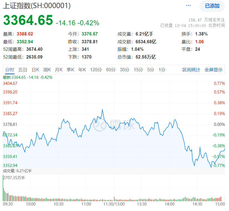Select the 15分 chart interval
229x211 pixels.
pos(138,70)
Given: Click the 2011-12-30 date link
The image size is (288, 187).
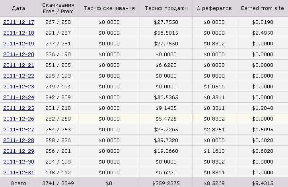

_ _ _ _ _

**TASK:** If a line falls between the one containing "Given: Click the 2011-12-30 date link" and the last line of the records above, inclusive, restate it exactly; leave out the pictures and everything else.

**TASK RESULT:**
Given: Click the 2011-12-30 date link
The image size is (288, 187).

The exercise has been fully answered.